Zardoz est un conte philosophique et une vision pessimiste de l’avenir de l’humanité. Boorman met en place une communauté d’intellectuels immortels qui utilisent leur savoir afin d’asservir les hommes qui se trouvent hors du mur invisible entourant le Vortex. Cette société « éclairée » maîtrise le vieillissement et communique via « Le Tabernacle », sorte de Cristal qui songe (Theodore Sturgeon, 1950), cher aux auteurs de science-fiction. Dans cette société utopiste où l’amour et les rapports charnels n’existent plus, l’ennui et le désœuvrement rythment les longues journées de ses habitants.
L’intrusion de Zed dans cet univers en tant que représentant de la bestialité, de l’ignorance supposée et de la sexualité la plus primaire va être l’accélérateur du dérèglement de la communauté. Dans un habile flashback, au milieu du film, nous prenons conscience avec Zed de la vraie nature du Dieu Zardoz. Entraîné dans une bibliothèque abandonnée depuis l’écroulement de notre société industrielle, Zed y découvre le livre « (Wi)zard of Oz », classique anglo-saxon de la littérature enfantine de J. Frank Baum. L’histoire d’un vieil homme qui répand la terreur, le visage caché sous un masque, avant qu’un jour les habitants du village ne regardent derrière le masque et ne découvrent la vérité. Aller « over the Rainbow », devient le but de Zed qui réalise l’étendue du mensonge condamnant son univers au chaos. Pour lui, pénétrer dans le Vortex doit le conduire à un acte de libération par la destruction des Immortels. Pourtant Zed est allé trop loin dans sa quête de savoir et de connaissance, il n’est plus un exterminateur. Tandis que ses frères d’armes envahissent le Vortex et massacrent les Eternels, Zed se refuse à faire de même. A l’instar de Bertold Brecht pour qui la violence était l’intelligence des imbéciles, Zed ne veut plus vivre dans un monde de désolation et de destruction barbare. Il s’enfuit avec Consuella (Charlotte Rampling), l’idéaliste qui avait souhaité dans un premier temps sa mort.

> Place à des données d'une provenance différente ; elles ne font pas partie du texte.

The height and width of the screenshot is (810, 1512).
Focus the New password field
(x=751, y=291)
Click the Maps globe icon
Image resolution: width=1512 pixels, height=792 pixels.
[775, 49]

Ainsi Zardoz peut et doit se lire comme une dénonciation de la religion. Il n’y a pas de Dieu. Il n’existe que dans le livre et nulle part ailleurs. De ce conte de fées, les hommes en ont tiré des lois, des préceptes, des morales dans l’unique but de justifier et d’asseoir le pouvoir d’une classe dominante. Dans cette optique, le film condamne tout pouvoir religieux et nous rappelle que l’homme est clairement responsable de l’univers dans lequel il vit. Zed et Consuella finissent leur vie après avoir donné naissance à un enfant. L’immortalité s’incarnant dans la descendance et la transmission du savoir, il ne reste plus à nos personnages dans une série de fondus enchaînés qu’à vieillir et à mourir. Puis le temps ayant fait son œuvre, leurs ossements se réduisent en poussière jusqu’à ce qu’il ne reste plus sur le mur de la caverne qu’un révolver couvert de rouille et l’empreinte d’une main.
Si après la révélation de l’origine de Zardoz, le film a du mal à redémarrer, il n’en reste pas moins passionnant. Il est évident que le film souffre d’un manque de moyens financiers et certains éléments visuels du Vortex nous paraissent aujourd’hui quelque peu kitsch. Il faut toutefois louer l’admirable et complexe travail photographique de Geoffrey Unsworth (2001: L’Odyssée de l’espace). Œuvre charnière dans la carrière de John Boorman, née de la frustration de ne pouvoir tourner Le Seigneur de anneaux, Zardoz préfigure l’épopée arthurienne d’Excalibur.